A winning basketball shot in the last second of a game is launched with an initial speed of 12.2 m/s, 68 degrees above horizontal, and at a height of 2 m above the floor. The ball passes through the basketball hoop mounted at 3.05 m above the floor.
A. What is the ball's velocity at the highest point of travel?
B.What is the maximum height, above the floor, reached by the ball before it arrives at the basket?
C. How much time does the ball take to reach the basket after the ball is thrown?
D. How far from the basket, horizontally, was the ball released when the shot was made?
E. What is the magnitude of the ball's velocity as it passes through the hoop?
Please provide formulas that you use, I am so confused on these types of problems.
To solve this problem, we can break it down into different parts:
A. What is the ball's velocity at the highest point of travel?
To find the velocity at the highest point, we need to consider only the vertical component of the initial velocity. We can use the following formula:
v_vertical = v_initial * sin(theta)
where:
v_vertical is the vertical component of velocity,
v_initial is the initial velocity, and
theta is the launch angle.
In this case, the initial velocity is 12.2 m/s and the launch angle is 68 degrees. Plugging in the values:
v_vertical = 12.2 m/s * sin(68 degrees)
v_vertical ≈ 11.105 m/s
So, the ball's velocity at the highest point of travel is approximately 11.105 m/s vertically.
B. What is the maximum height, above the floor, reached by the ball before it arrives at the basket?
To find the maximum height, we need to consider the vertical motion of the ball. We can use the following formula:
h_max = (v_vertical^2) / (2 * g)
where:
h_max is the maximum height,
v_vertical is the vertical component of velocity, and
g is the acceleration due to gravity (approximately 9.8 m/s^2).
Plugging in the values:
h_max = (11.105 m/s)^2 / (2 * 9.8 m/s^2)
h_max ≈ 6.141 m
So, the maximum height reached by the ball before it arrives at the basket is approximately 6.141 meters above the floor.
C. How much time does the ball take to reach the basket after the ball is thrown?
To find the time of flight, we need to consider the vertical motion of the ball. We can use the following formula:
t = (2 * v_vertical) / g
where:
t is the time of flight,
v_vertical is the vertical component of velocity, and
g is the acceleration due to gravity (approximately 9.8 m/s^2).
Plugging in the values:
t = (2 * 11.105 m/s) / 9.8 m/s^2
t ≈ 2.259 s
So, the ball takes approximately 2.259 seconds to reach the basket after it is thrown.
D. How far from the basket, horizontally, was the ball released when the shot was made?
To find the horizontal distance, we need to consider the horizontal motion of the ball. The horizontal velocity remains constant throughout the motion. We can use the following formula:
d_horizontal = v_horizontal * t
where:
d_horizontal is the horizontal distance,
v_horizontal is the horizontal component of velocity, and
t is the time of flight.
To find the horizontal component of velocity, we can use:
v_horizontal = v_initial * cos(theta)
where:
v_horizontal is the horizontal component of velocity,
v_initial is the initial velocity, and
theta is the launch angle.
Plugging in the values:
v_horizontal = 12.2 m/s * cos(68 degrees)
v_horizontal ≈ 4.508 m/s
Now, we can calculate the horizontal distance:
d_horizontal = 4.508 m/s * 2.259 s
d_horizontal ≈ 10.187 m
So, the ball was released approximately 10.187 meters horizontally from the basket.
E. What is the magnitude of the ball's velocity as it passes through the hoop?

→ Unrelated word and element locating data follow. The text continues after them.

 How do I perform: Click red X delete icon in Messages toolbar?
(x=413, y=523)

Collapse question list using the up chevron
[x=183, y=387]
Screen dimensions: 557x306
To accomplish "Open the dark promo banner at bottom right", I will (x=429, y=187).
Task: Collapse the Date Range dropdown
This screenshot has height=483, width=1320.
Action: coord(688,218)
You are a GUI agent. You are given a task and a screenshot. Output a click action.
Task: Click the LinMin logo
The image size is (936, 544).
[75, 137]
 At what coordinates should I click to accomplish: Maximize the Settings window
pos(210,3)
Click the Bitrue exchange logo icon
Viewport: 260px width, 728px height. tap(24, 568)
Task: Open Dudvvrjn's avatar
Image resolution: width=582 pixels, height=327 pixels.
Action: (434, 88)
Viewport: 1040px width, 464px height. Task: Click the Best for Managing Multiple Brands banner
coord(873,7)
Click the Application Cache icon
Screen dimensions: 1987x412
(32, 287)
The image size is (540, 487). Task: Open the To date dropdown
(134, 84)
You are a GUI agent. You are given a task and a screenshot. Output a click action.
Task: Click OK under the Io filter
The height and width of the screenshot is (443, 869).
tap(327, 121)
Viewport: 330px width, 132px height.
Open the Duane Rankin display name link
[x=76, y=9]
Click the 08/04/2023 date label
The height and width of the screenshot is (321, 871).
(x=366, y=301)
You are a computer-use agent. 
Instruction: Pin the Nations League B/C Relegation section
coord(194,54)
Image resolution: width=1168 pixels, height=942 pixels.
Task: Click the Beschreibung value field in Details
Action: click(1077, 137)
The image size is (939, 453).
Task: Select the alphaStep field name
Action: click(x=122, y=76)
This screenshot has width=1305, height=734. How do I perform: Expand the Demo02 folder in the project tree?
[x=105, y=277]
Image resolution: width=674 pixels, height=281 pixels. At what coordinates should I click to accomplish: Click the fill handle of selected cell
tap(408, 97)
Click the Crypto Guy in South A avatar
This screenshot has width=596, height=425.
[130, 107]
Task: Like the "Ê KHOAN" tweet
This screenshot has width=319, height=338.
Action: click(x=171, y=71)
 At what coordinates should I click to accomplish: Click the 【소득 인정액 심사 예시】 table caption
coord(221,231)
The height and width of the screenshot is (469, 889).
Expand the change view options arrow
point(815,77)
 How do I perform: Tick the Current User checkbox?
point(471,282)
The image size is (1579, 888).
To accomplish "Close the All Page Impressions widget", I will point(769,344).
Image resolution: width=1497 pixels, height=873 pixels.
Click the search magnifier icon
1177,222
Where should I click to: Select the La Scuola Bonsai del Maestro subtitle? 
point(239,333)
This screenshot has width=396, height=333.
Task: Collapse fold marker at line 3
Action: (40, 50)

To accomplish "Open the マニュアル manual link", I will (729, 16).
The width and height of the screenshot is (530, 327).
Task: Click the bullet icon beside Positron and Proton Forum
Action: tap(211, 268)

To find the magnitude of the velocity as it passes through the hoop, we can use the Pythagorean theorem. The magnitude of velocity is given by:
v = sqrt(v_horizontal^2 + v_vertical^2)
Plugging in the values:
v = sqrt((4.508 m/s)^2 + (11.105 m/s)^2)
v ≈ 11.879 m/s
So, the magnitude of the ball's velocity as it passes through the hoop is approximately 11.879 m/s.